Steve Durand, who bought the dealership in June 2005, met with commissioners at a public hearing at Butterfield Library on Friday and District 2 Coordinator April Hensel said they will issue a hearing recess memorandum this week before rendering its decision whether to grant an Act 250 permit. Hensel told the Reformer an Act 250 permit is needed when someone wants to improve land on a commercial property of more than 10 acres in a town that has both zoning and subdivision regulations, which Westminster does.

The public hearing was a quasi-judicial process and Durand was present with engineer Rick DeWolfe, DeWolfe assistant and architect Ed Clark to make his case. Commissioners Michael Bernhardt, Leslie Hanafin and Stephan Morse heard the plan and seemed receptive to what the guests had to say. They said they would be in touch with Durand.

After the public meeting ended, Durand explained to the Reformer what his plan is.

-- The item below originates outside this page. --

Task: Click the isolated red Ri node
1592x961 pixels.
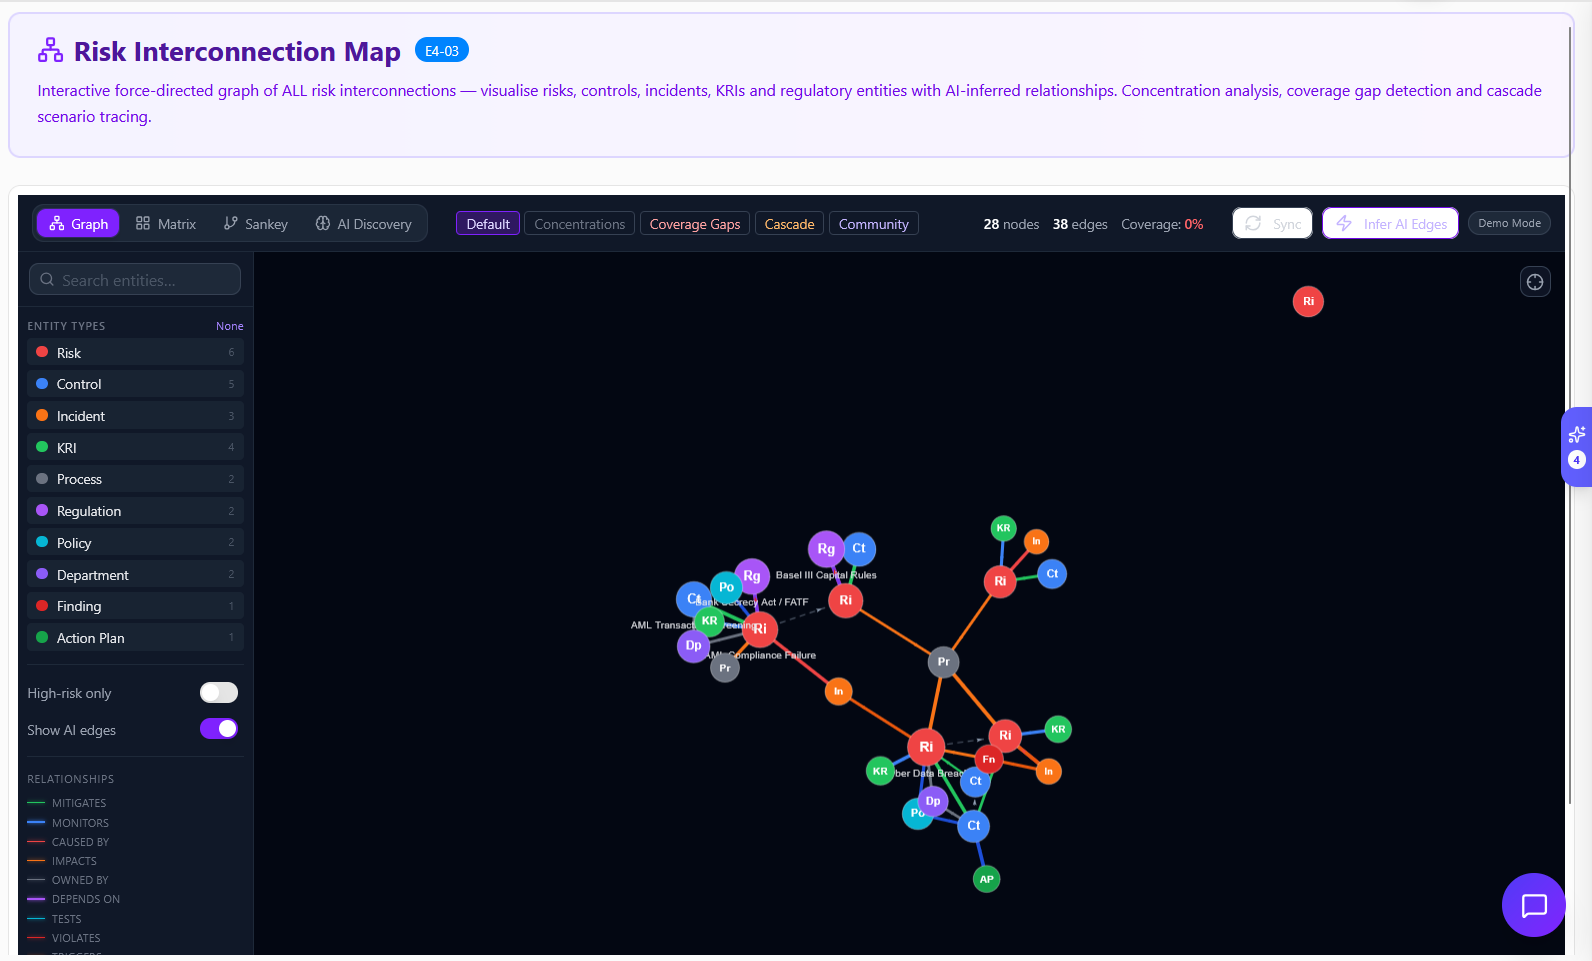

"It's an expansion to meet two things - one is car customers' needs and then the image program through Toyota, which requires me to increase the function of what they require for a dealership, for contract reasons," he said. "The external changes will be a 600-square-foot customer waiting area and then an 1,800-square-foot addition on the north side of building for the service area."

He said nothing will be changed in terms of exterior lighting. He told the Reformer he is optimistic about receiving the Act 250 permit, as all his other needed permits are in order.

"I thought (the commissioners) were very cooperative and very helpful," he said, adding that there will be another public hearing if the permit is denied. "The commission seems to have every intent to want to approve this."

Durand said he is a third generation car businessman and owns another dealership in Hudson that has been in his family since 1949.

He said his Westminster dealership was recently the victim of crime, as tires were stolen off five vehicles, which were left resting on milk crates. He said he noticed the missing tires - which will cost him a minimum of $3,500 per vehicle - when he showed up for work on Saturday, Oct. 12. He said he immediately contacted the Vermont State Police but did not have an update over the weekend.